Seeing opportunity through change in the outdoor industry

Wes Stewart, Managing Director and Founding Partner of Sunset West, wrote and editorial for Casual Living Magazine which was featured on December 12, 2018.

New channels of distribution and new competitors force existing business models to change. Why else would someone choose to disrupt a perfectly good and profitable model?

Change is a frightening word for most of us, myself included. Changing routines, changing jobs or changing business practices can all induce anxiety. It disrupts the comfort of our daily routines and forces us to reconsider what we do on a regular basis; however, with change comes opportunity.

Increasingly, traditional furniture manufacturers, online stores and catalog companies are all showing interest in casual furniture. Why does there seem to be more competition? The simple answer is because there is a tremendous amount of business to be had for both retailers and manufacturers.

OUTDOOR IN DEMAND

Today, the architecture of new homes almost always includes an outdoor living area, whether that’s a covered back patio, a front porch or a beautifully integrated indoor/ outdoor entertaining space with disappearing doors. Sometimes, homes have all three spaces, and as research points out, home buyers and those remodeling existing homes are demanding these outdoor spaces.

The best news about these relatively new entertaining hot spots is that they happen to be focal points of the home. And homeowners tend to spend more money while furnishing these focal points.

Now that we’ve established there is opportunity to furnish these new spaces, how do we continue our dominance in the channel?

As a manufacturer, we continue to look for ways to differentiate ourselves from the masses and overly available product, not just in comfort, quality, design and value, but also in how we present and support our offerings— hence our Color Stories at Sunset West were born.

SOMETHING SPECIAL

This is not just a collection, but a compilation of several collections in different materials and textures that all work together to form different color palettes. I believe the color-palette approach allows our retail partners to offer something special and different vs. the standard matched set that is available through too many other channels.

No longer will our partners ask: “What material are you looking for? Aluminum, resin wicker, wrought iron, wood, poly-wood?” The idea of color stories allows the questions to evolve into: “What is the style of your house? What style do you prefer?” The customer may not be able to answer the first question, but they will certainly be able to answer the second one.

The color-palette approach can challenge the norm in the retail store, but when executed correctly, the ticket averages increase, and the customer is more satisfied with a “stylized” solution for their home.

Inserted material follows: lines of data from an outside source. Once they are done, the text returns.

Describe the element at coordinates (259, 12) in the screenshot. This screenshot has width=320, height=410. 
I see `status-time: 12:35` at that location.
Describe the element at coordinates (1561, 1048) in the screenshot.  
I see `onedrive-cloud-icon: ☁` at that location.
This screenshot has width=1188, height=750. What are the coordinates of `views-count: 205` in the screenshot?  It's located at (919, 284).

Our retail partners can offer something that big box stores and the Internet cannot—a bespoke service/solution for the discerning client.

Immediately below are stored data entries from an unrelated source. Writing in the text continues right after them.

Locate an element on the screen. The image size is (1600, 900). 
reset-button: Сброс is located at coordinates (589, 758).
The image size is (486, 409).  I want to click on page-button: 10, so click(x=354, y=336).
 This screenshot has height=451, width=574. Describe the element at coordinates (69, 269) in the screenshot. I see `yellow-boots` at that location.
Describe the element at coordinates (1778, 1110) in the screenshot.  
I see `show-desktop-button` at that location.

Through spending time on the road, talking with customers at trade shows and sharing ideas at industry-sponsored roundtables, I have had the opportunity to meet creative thinkers who continue to modify their traditional retail model to succeed in ways that big box stores and the Internet simply cannot.

IDEAS FOR SUCCESS

  • Store gatherings centered on education or televised sporting events, not just discounted sales.
  • Constant contact with customers via email to share new installations, local news or even holiday recipes.
  • Offering in-home consultations with a lead designer/salesperson.
  • Providing furniture on loan so the customer can have something for their party, but still order exactly what they really want.
  • Barbecuing lunch for shoppers at weekend events.
  • Sending “thank you” cards after a purchase, sometimes with a gift card to come back to the store.
  • Donating a product or a gift card to a local school auction (ask us; we’ll participate).
  • Any activity or contact that can create a personal connection between the community and the company.

NO ONE IS IMMUNE

By listing suggestions on how to successfully retail outdoor furniture, I know I just opened myself up to a list of suggestions about what I can do as a manufacturer to succeed in the industry, as well. I welcome those emails and look forward to the conversations.

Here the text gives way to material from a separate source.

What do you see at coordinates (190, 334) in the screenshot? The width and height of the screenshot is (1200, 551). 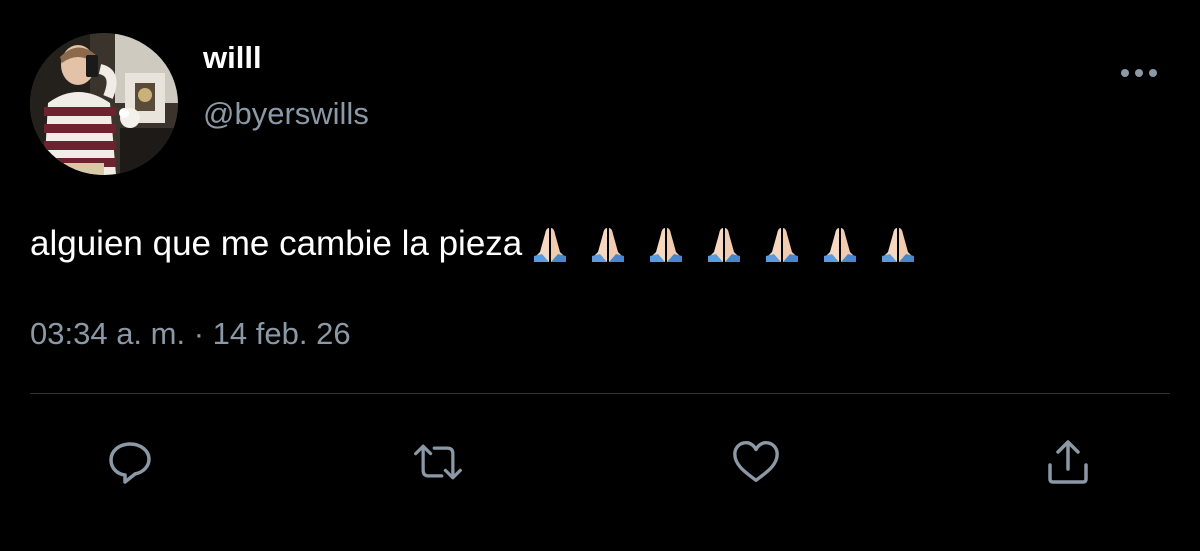 I see `tweet-timestamp: 03:34 a. m. · 14 feb. 26` at bounding box center [190, 334].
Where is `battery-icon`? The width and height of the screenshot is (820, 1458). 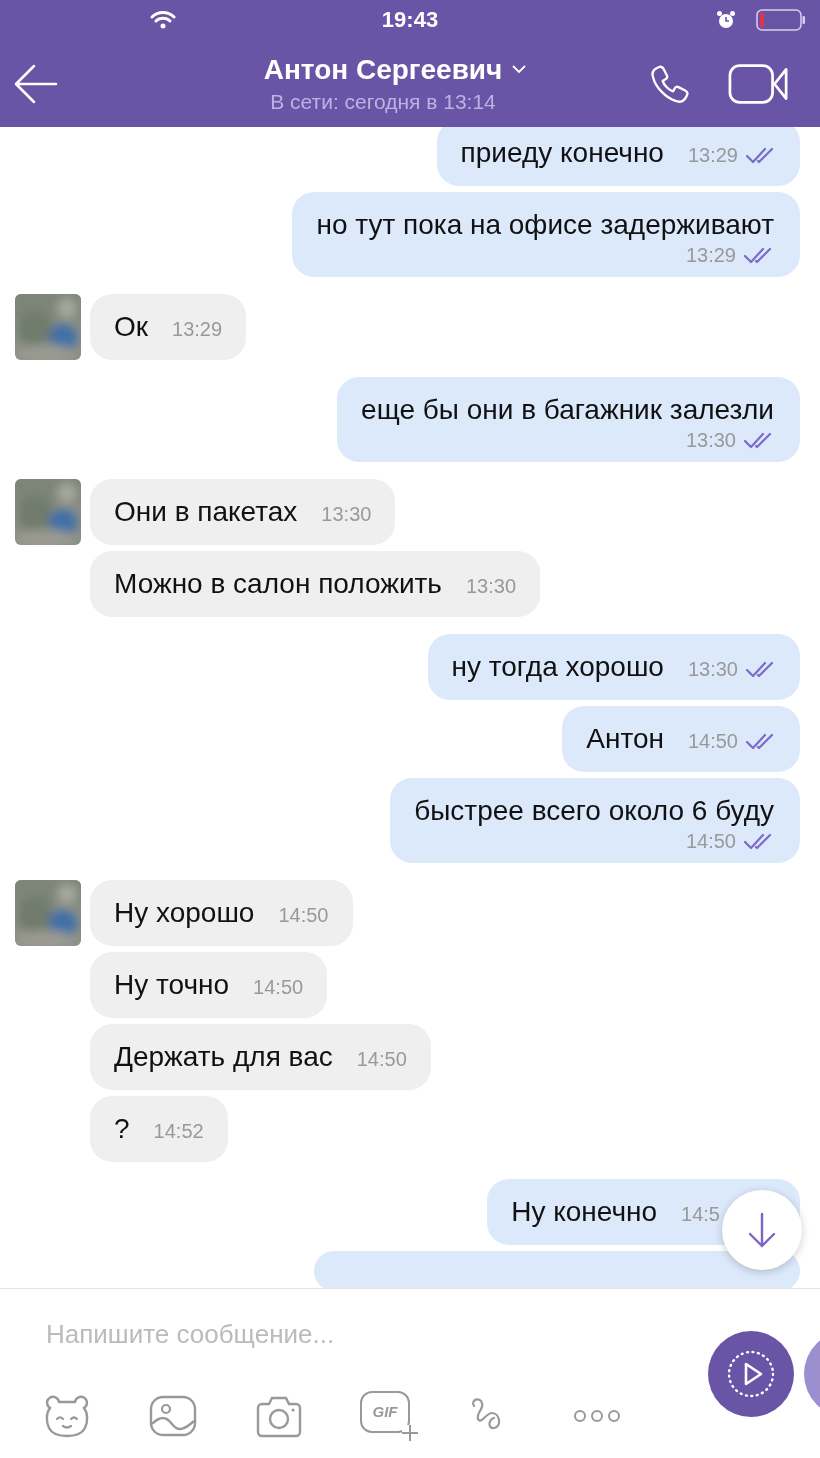 battery-icon is located at coordinates (781, 20).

The casual industry is not insulated from the requirement to change. Industries all around us are being forced to change. Grocery stores have enticed customers with Starbucks coffee shops. Now many are adding bars that serve wine and craft beers. Best Buy just announced in-home consultations.

Challenges and competitive forces require us to change, but there also exists fantastic opportunities with change when it is embraced and then executed.

Thank you all for a fantastic 2018, and as we all prepare for the changes ahead of us in 2019, I wish you a happy and a very prosperous New Year.